Speaking to HomeMediaRetailing.com, Benjamin Feingold, president of Sony Pictures Home Entertainment (SPHE), made the prediction that within a year HD DVD would have no choice but to surrender, largely thanks to the inclusion of Blu-ray players in every PlayStation 3.

"I think in 12 months it's all going to be clear: the combination of Blu-ray and PlayStation 3 machines is going to overwhelm any HD DVD presence and all studios will have to support Blu-ray," said Feingold.

He continued, "There's going to be a big bang when PS3 launches. The convergence aspect is the killer application. If HD DVD does launch it will be a small format, and the real question is do studios want to build an infrastructure to support that and at the same time risk confusing consumers?"
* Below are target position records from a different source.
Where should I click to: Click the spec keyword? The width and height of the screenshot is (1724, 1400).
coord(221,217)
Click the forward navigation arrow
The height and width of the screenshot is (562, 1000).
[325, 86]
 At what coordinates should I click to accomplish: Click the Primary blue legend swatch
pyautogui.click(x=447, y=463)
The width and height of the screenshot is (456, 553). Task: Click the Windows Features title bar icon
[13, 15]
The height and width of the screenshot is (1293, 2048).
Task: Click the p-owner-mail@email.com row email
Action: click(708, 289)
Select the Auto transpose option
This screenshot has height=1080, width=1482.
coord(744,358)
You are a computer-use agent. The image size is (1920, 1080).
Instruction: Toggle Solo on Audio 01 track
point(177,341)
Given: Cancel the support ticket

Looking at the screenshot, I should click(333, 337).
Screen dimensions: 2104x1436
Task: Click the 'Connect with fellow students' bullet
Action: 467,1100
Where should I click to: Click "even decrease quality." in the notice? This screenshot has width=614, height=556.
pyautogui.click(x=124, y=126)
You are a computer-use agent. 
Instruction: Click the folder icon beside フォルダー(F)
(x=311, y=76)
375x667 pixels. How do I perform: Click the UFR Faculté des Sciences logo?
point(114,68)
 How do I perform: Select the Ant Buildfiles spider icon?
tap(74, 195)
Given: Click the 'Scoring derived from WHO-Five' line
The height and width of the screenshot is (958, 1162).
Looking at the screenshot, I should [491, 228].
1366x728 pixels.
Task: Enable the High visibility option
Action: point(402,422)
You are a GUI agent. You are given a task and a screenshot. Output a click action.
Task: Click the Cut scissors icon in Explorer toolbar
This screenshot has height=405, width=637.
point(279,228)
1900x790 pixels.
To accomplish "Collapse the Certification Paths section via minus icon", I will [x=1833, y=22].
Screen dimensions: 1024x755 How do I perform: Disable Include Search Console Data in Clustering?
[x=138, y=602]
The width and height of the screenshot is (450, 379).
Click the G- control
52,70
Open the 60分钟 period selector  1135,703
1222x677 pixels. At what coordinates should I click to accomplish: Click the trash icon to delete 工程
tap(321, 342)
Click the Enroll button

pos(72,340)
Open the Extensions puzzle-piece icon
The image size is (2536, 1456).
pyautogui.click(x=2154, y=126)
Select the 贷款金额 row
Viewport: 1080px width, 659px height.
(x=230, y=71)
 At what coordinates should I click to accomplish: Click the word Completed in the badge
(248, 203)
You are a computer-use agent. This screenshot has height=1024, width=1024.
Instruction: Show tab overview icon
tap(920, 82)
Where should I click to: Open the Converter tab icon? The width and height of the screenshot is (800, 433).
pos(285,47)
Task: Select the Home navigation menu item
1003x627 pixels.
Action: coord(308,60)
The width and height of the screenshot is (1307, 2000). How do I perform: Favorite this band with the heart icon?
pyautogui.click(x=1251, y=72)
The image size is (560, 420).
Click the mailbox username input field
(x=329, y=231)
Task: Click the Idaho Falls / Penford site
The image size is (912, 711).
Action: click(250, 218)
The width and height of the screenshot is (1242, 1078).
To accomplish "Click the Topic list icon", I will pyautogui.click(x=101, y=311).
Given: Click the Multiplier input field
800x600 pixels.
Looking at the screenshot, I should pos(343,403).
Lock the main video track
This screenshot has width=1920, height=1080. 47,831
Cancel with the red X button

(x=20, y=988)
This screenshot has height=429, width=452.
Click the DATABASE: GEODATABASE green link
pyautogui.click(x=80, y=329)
Instant revenue streams for Blu-ray

While Feingold may sound a bit brash, the fact that Blu-ray is the PS3's default optical media format could very well be a huge advantage. When the PlayStation 2 launched back in 2000, the DVD format was just beginning to hit its stride, and some would argue that having a DVD player in the console helped fuel DVD movie sales. In fact, for the first several months after the PS2's launch there were reports that many consumers were doing a lot more movie viewing on the machine than actual game playing.

Could we see the same scenario with Blu-ray and the PS3? One thing is certain: thanks to the PS3, movie studios will quickly gain a sizable Blu-ray player userbase as more and more PS2 owners flock to the next-gen console.

"It's clear to me that a year from now everyone will be putting out Blu-ray, whether they've announced or not, because once there are a few million playback devices it's a revenue stream they cannot and will not ignore," said Feingold.

HD DVD not done yet

While Blu-ray offers higher capacity storage than HD DVD, Toshiba still believes it has a significant advantage when it comes to cost. Manufacturing costs for HD DVD discs are purportedly far lower than for Blu-ray; Toshiba also questions whether consumers need the additional space Blu-ray provides.

"We have doubts as to whether the Blu-ray format is a viable technology in terms of production cost... We're also not convinced that consumers would need to store so much data on disks, especially now that internal hard drives are more popular," commented Toshiba spokesman Junko Furuta.

For the time being, Microsoft will only manufacture its Xbox 360 with traditional DVD drives, but the Redmond-based software giant has said it would consider adding HD DVD to future versions of the next-gen console. If Blu-ray wins the format war as Feingold is forecasting, however, would MS consider adding Blu-ray to the 360? It's not impossible if it actually does become the next standard. After all, Sony runs Windows on its PCs and laptops, right?